[Start SELECTED PASSAGE]
Mario A. Ciampi - SVP Store Development
Thank you, Ezra. While the fourth quarter and year were difficult, we made significant strides in operations and logistics in a short amount of time. We continue to see efficiencies in our three distribution centers on the East Coast, West Coast, and Canada, allowing us to operate at improved speed and higher productivity levels.
Last year, we reported delays in our merchandise deliveries. As our new merchandise strategy takes hold, we are pleased to report that over 90% of our spring 1 and 2 lines were delivered on time. We expect this to improve further during 2003 and beyond and have greatly enhanced our internal controls and procedures to ensure timely delivery.
Turning to year-end statistics, in fiscal 2002 we opened 126 stores, 98 in the U.S. and 28 in Canada. Additionally, we remodeled 11 stores, including eight expansions, and closed three. As Seth mentioned, we ended the year the 643 stores, 615 in the U.S. and 28 in Canada.
Full-year sales results for our class of 2001 stores averaged approximately 950,000, and the run rate for the class of 2002 partial year results averaged approximately 1 million. Given the difficult year we had, these results were clearly below our expectation. However, the spread between our new stores and our mature stores remains relatively consistent at 15% to 20%. Importantly, the vast majority of our new stores and mature stores remain cash flow positive and as a result we intend on only closing approximately five stores in fiscal 2003.
Results by geography and property type are consistent for the fourth quarter and full year, with the southwest region performing the best. As we have discussed, we'll be taking a conservative approach to our expansion plans in order to fully focus on improving comparable store sales.
In the second half of 2002 we entered the Canadian market and ended the -- ended the fiscal year with 28 stores. Sales results have exceeded our expectations, with unit sales continuing to exceed the average U.S. store by approximately 30%. In fiscal 2003, we will expand our store base in Canada by approximately 40%, and are projecting our first year of profitability.
[End SELECTED PASSAGE]
→ **EXERCISE SET**:
[1] In the store development remarks, replace "remodeled" with "renovated" in the passage from "Turning to year-end" up to and including "615 in the U.S. and 28 in Canada.".
[2] Extend the store development remarks by continuing from their last sentence.
The material after this point comes from a separate, unrelated source.
[Start COLLECTED MATERIAL]
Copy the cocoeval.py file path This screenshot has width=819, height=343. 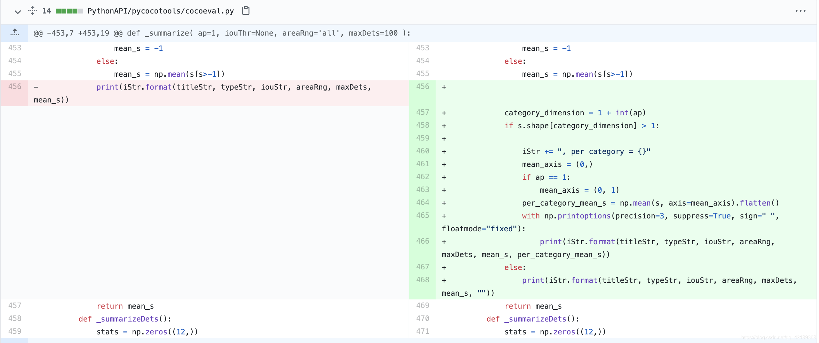245,11
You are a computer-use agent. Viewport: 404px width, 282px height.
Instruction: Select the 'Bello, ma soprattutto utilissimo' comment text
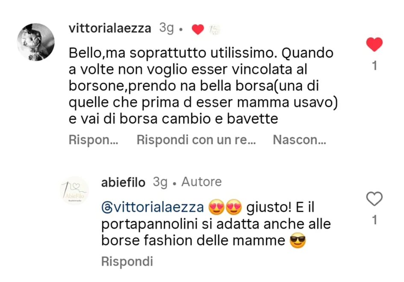[x=203, y=86]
[End COLLECTED MATERIAL]
→ **ANSWERS PROVIDED**:
[1]
Turning to year-end statistics, in fiscal 2002 we opened 126 stores, 98 in the U.S. and 28 in Canada. Additionally, we renovated 11 stores, including eight expansions, and closed three. As Seth mentioned, we ended the year the 643 stores, 615 in the U.S. and 28 in Canada.

[2]
Our e-commerce business experienced a substantial increase in sales of approximately 80%, benefiting from a more stable technology platform, cosmetic changes designed to enhance the overall shopping experience, and recent positive industry trends. We anticipate another strong year for e-commerce in 2003 as we grow our marketing expenditures for the sales channel.
We also introduced our new Technocolor (ph) prototype in 2002. We opened seven stores in the U.S. and all 28 of our Canadian stores in this new format. All of our 2003 openings will be designed as new prototypes, and we will also remodel eight existing stores. We're pleased to report that we have further reduced the capital costs for this new prototype and currently we expect costs in 2003 to be only about 10% higher than our traditional store format. We believe that it's still further room to lower these expenditures.
As Ezra mentioned, the major focus for our organization this year will be efforts to increase the sales and profitability of our stores. With a reduced store opening program and the IT systems in place and positioned for increased leverage, everyone is firmly committed to our goal of growing the number of transactions per store. In addition, through an increased investment in apparel and training ...
Operator
This is the conference coordinator. We are experiencing a technical difficulty. Please stand by.
Again, to all participants on the PLCE call -- we are experiencing a technical difficulty. Please stay on the line.
We apologize for that technical difficulty. Please go ahead.
Mario A. Ciampi - SVP Store Development
Sorry about that -- I don't know what happened. As Ezra mentioned, the major focus for our organization this year will be efforts to increase the sales and profitability of our stores. With the reduced store opening program and our IT systems in place and positioned for increased leverage, everyone is firmly committed to our goal of growing the number of transactions per store. In addition, through an increased investment in store payroll and training, we are looking to increase our customer traffic conversion rate. All departments and levels of the company share the job of supporting the store team in achieving our transaction growth and customer conversion rate goals.
Thanks for your attention and I'll now turn the call over to Amy.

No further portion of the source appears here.